Spark 3.0 Features with Examples – Part I

Spark 3.0 released with a list of new features that includes performance improvement using ADQ, reading Binary files, improved support for SQL and Python, Python 3.0, Hadoop 3 compatibility, ACID support to name a few.

In this article, I will try to cover a few features along with Spark examples where possible. This is my first article on Spark 3.0 features and will be publishing more in this series.

Spark 3.0 Features list
Spark 3.0 Features List – Part 1

1. Spark 3.0 Features list covered in this article.

2. Adaptive Query Execution

Adaptive Query Execution (AQE) is one of the greatest features of Spark 3.0 which reoptimizes and adjusts query plans based on runtime statistics collected during the execution of the query.

Prior to 3.0, Spark does the optimization by creating an execution plan before the query starts executing, once execution starts Spark doesn’t do any further optimization which is based on metrics it collects during runtime. AQE bridges this gap by applying the second level of optimization based on the metrics it sees with each stage.

Adaptive Query Execution is disabled by default. In order to enable Set spark.sql.adaptive.enabled configuration property to true.

After enabling Adaptive Query Execution, Spark performs 2x improvement on TPC-DS over Spark 2.4 

Spark 3.0 comes with three major features in AQE.

  • Coalescing Post-shuffle Partitions that dynamically determine the optimal number of partitions
  • Converting sort-merge join to Broadcast join, and
  • Skew Join Optimization

Adaptive Query execution needs it’s own topic, hance I’ve created another article explaining AQE and it’s features in detail.

3. Languages Version Upgrades

Spark 3.0 released with upgrades to languages it supports.

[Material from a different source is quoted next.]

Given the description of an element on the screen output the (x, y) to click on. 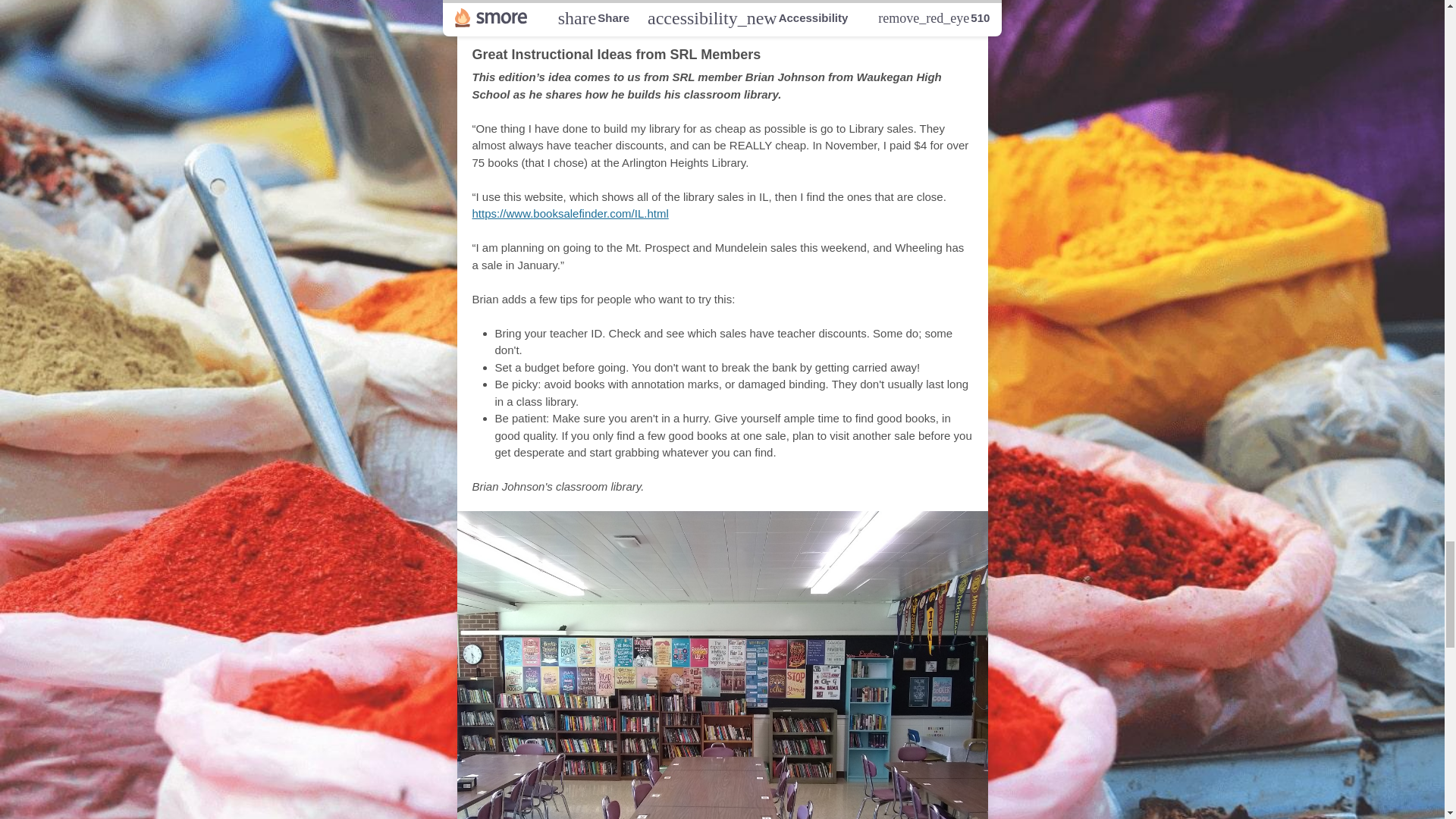
SRL New Members and Renewals .pdf (812, 1)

Now Spark supports following language versions.

  • Python3 (Python 2.x)
  • Scala 2.12
  • JDK 11

Besides the language it has upgraded Hadoop to version 3 and Kafka to 2.4.1 and many more.

4. New UI for Structured Streaming

Spark 3.0 provides a new Structured Streaming tab to Spark Web UI in order to monitor Structured streaming applications. This tab provides the run ID, Status, Start Time, Duration for each micro-batch along with runtime statistics. This helps the developer to debug and understand what’s happening with the streaming queries. It has two sections.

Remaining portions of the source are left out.